=== Your goal ===
So that nothing is lost, restate each entry exactly as supplied.

=== Records supplied ===
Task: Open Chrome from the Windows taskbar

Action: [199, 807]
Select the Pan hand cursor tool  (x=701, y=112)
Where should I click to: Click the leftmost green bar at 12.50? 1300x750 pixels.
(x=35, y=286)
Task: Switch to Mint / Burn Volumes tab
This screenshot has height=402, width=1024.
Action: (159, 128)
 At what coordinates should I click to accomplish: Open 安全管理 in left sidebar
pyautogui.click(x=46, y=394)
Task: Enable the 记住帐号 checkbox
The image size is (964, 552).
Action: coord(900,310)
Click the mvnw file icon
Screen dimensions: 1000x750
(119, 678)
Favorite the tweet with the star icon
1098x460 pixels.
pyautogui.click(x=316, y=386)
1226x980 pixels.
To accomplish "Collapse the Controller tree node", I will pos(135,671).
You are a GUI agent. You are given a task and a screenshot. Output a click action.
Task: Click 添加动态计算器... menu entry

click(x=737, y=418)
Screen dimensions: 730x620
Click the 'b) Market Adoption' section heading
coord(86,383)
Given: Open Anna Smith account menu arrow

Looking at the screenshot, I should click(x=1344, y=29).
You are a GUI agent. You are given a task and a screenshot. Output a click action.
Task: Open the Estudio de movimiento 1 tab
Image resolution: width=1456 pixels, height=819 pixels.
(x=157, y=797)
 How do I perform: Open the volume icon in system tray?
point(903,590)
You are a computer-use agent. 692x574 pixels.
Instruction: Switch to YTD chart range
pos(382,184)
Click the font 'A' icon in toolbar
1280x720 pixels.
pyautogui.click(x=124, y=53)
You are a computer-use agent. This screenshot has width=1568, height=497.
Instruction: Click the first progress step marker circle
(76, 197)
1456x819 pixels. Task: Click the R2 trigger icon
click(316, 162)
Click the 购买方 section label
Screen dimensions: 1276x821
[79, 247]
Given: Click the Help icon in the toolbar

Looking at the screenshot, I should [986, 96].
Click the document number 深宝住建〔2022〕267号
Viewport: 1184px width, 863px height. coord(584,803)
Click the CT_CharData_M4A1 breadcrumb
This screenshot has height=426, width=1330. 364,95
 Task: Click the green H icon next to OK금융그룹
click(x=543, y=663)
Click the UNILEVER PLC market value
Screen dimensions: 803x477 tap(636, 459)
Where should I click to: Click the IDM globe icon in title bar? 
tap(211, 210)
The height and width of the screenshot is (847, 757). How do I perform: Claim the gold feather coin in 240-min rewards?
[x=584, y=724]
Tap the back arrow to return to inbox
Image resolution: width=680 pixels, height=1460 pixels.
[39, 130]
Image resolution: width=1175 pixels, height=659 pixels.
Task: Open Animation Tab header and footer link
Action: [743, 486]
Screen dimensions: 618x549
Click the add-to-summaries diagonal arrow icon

=== Written response ===
Task: Open Chrome from the Windows taskbar

Action: [199, 807]
Select the Pan hand cursor tool  (x=701, y=112)
Where should I click to: Click the leftmost green bar at 12.50? 1300x750 pixels.
(x=35, y=286)
Task: Switch to Mint / Burn Volumes tab
This screenshot has height=402, width=1024.
Action: (159, 128)
 At what coordinates should I click to accomplish: Open 安全管理 in left sidebar
pyautogui.click(x=46, y=394)
Task: Enable the 记住帐号 checkbox
The image size is (964, 552).
Action: coord(900,310)
Click the mvnw file icon
Screen dimensions: 1000x750
(119, 678)
Favorite the tweet with the star icon
1098x460 pixels.
pyautogui.click(x=316, y=386)
1226x980 pixels.
To accomplish "Collapse the Controller tree node", I will pos(135,671).
You are a GUI agent. You are given a task and a screenshot. Output a click action.
Task: Click 添加动态计算器... menu entry

click(x=737, y=418)
Screen dimensions: 730x620
Click the 'b) Market Adoption' section heading
coord(86,383)
Given: Open Anna Smith account menu arrow

Looking at the screenshot, I should click(x=1344, y=29).
You are a GUI agent. You are given a task and a screenshot. Output a click action.
Task: Open the Estudio de movimiento 1 tab
Image resolution: width=1456 pixels, height=819 pixels.
(x=157, y=797)
 How do I perform: Open the volume icon in system tray?
point(903,590)
You are a computer-use agent. 692x574 pixels.
Instruction: Switch to YTD chart range
pos(382,184)
Click the font 'A' icon in toolbar
1280x720 pixels.
pyautogui.click(x=124, y=53)
You are a computer-use agent. This screenshot has width=1568, height=497.
Instruction: Click the first progress step marker circle
(76, 197)
1456x819 pixels. Task: Click the R2 trigger icon
click(316, 162)
Click the 购买方 section label
Screen dimensions: 1276x821
[79, 247]
Given: Click the Help icon in the toolbar

Looking at the screenshot, I should [986, 96].
Click the document number 深宝住建〔2022〕267号
Viewport: 1184px width, 863px height. coord(584,803)
Click the CT_CharData_M4A1 breadcrumb
This screenshot has height=426, width=1330. 364,95
 Task: Click the green H icon next to OK금융그룹
click(x=543, y=663)
Click the UNILEVER PLC market value
Screen dimensions: 803x477 tap(636, 459)
Where should I click to: Click the IDM globe icon in title bar? 
tap(211, 210)
The height and width of the screenshot is (847, 757). How do I perform: Claim the gold feather coin in 240-min rewards?
[x=584, y=724]
Tap the back arrow to return to inbox
Image resolution: width=680 pixels, height=1460 pixels.
[39, 130]
Image resolution: width=1175 pixels, height=659 pixels.
Task: Open Animation Tab header and footer link
Action: [743, 486]
Screen dimensions: 618x549
Click the add-to-summaries diagonal arrow icon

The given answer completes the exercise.